[Opening Given records section]
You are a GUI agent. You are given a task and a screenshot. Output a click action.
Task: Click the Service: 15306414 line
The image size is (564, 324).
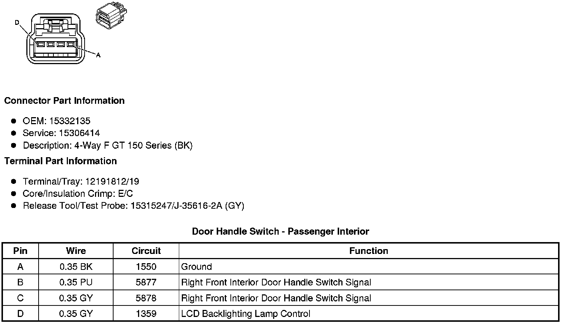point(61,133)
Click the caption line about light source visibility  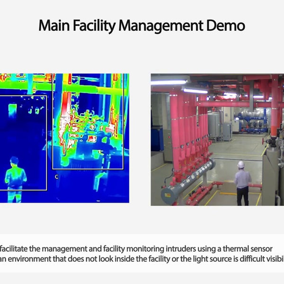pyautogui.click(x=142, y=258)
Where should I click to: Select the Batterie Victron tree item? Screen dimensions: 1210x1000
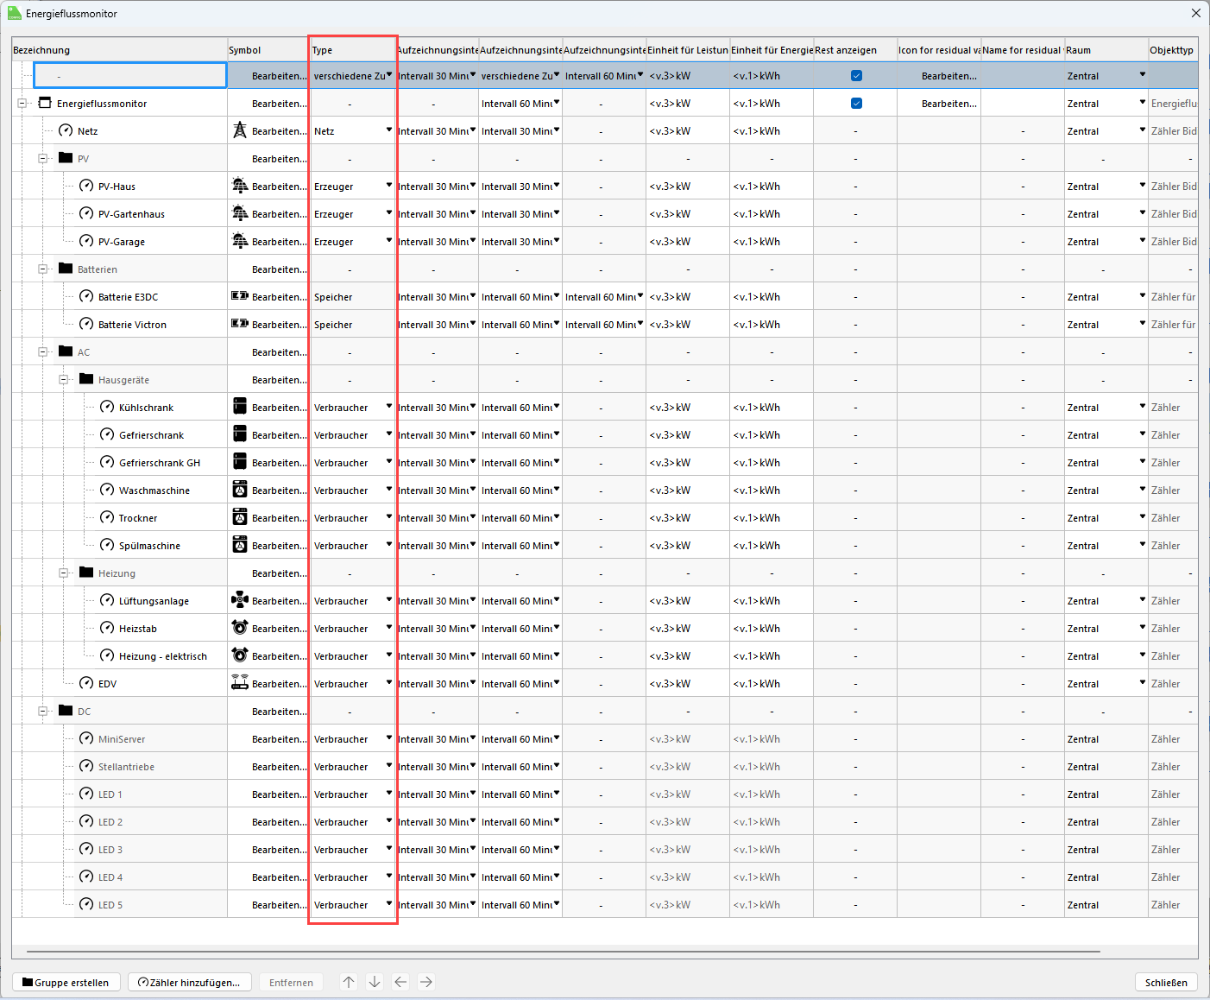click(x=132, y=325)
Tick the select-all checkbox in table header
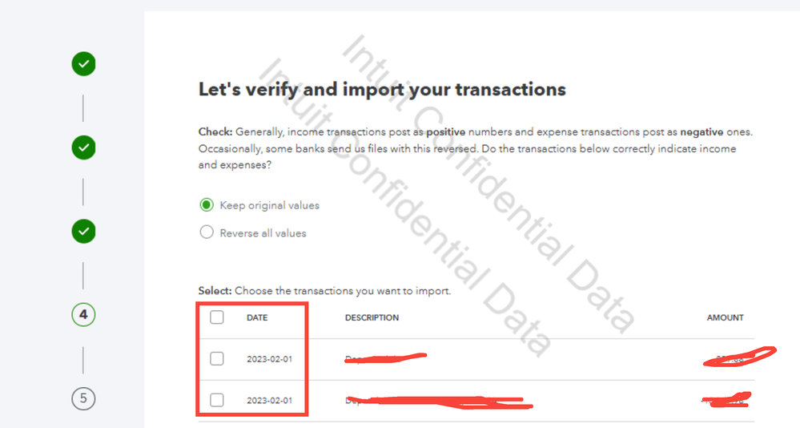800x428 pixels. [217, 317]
[Closing Given records section]
[Opening Given records section]
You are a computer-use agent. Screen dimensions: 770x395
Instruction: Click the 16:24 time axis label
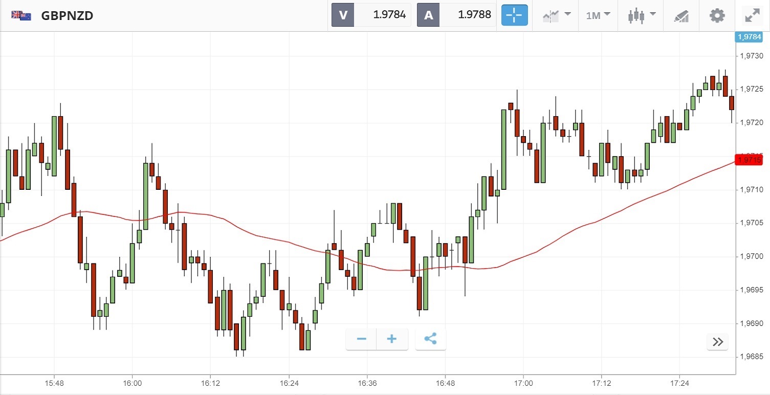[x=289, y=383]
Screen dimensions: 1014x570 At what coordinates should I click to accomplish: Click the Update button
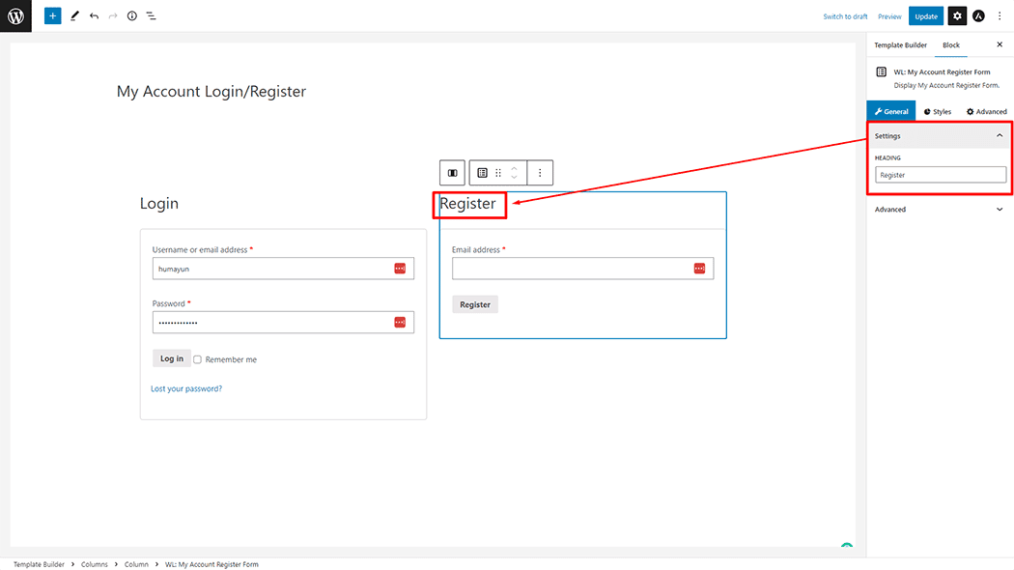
[Closing Given records section]
Check each line of the records for "agent" and copy the ones that contain it.

■ **Exercise solution**:
You are a GUI agent. You are given a task and a screenshot. Output a click action.
You are a computer-use agent. Screen dimensions: 770x395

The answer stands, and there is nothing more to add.